Keep up positive reframing self-messages all through the project.

There’s No Shame In This Game

As a spiritual teacher, thought leader and CEO, Shenuma’s social media sabbatical gave her time to place less focus on taking up space and become more intentional about taking her power back. Taking time for yourself allows you to hold adequate space to dive deep into whether you’ve been a procrastinator since childhood, she exclaims, and if it may have been made worse by overly-strict, authoritarian, or narcissistic parents or teachers. Procrastination can also be a type of avoidance behaviour, where those who feel habitually powerless take back personal power, but in the only way they know how —procrastination on tasks they are required to do.

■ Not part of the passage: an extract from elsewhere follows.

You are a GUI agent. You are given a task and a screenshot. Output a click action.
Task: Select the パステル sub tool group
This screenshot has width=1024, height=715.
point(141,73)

Along with avoidance-based procrastination, unfortunately, goes its by-products—guilt, shame and comparison. We hear the voices of those authority figures telling us that we “blew it again”, “can’t be depended on”; even definitive statements like “you’re a complete failure” (usually followed by comparisons to a perfect sibling, cousin or neighbourhood example)—long after we’ve grown up and supposedly left all childhood voices behind.

Shenuma says guilt and shame have no place in working on becoming the person we were born to be. One good dose of shaming (especially from yourself) and you’re likely to revert to the one defence you’ve truly mastered—the mental equivalent of curling up in a fetal ball in a darkened room—procrastinate.

Learn to banish guilt by using cognitive reframing. Replace those self-lashes with phrases based solely on reality. For example, instead of saying to yourself, “I did it again. I’m a complete screw-up!” try stating just the facts. (“I spent an hour of `me’ time. Now it’s time to put that aside and go to work.”)

It feels much better when you take the blame-and-shame out of your procrastination habits, and focus on realistic solutions taking as much time as necessary to retreat, surrender and recoup.

Shenuma reminds us that the urge to procrastinate can never totally be eliminated—it does serve a purpose. It’s usually a sign something isn’t quite aligned, but we must seek to know what that purpose or reason is when you procrastinate: And know that it’s your right to develop effective strategies to totally work through it, and thrive every time.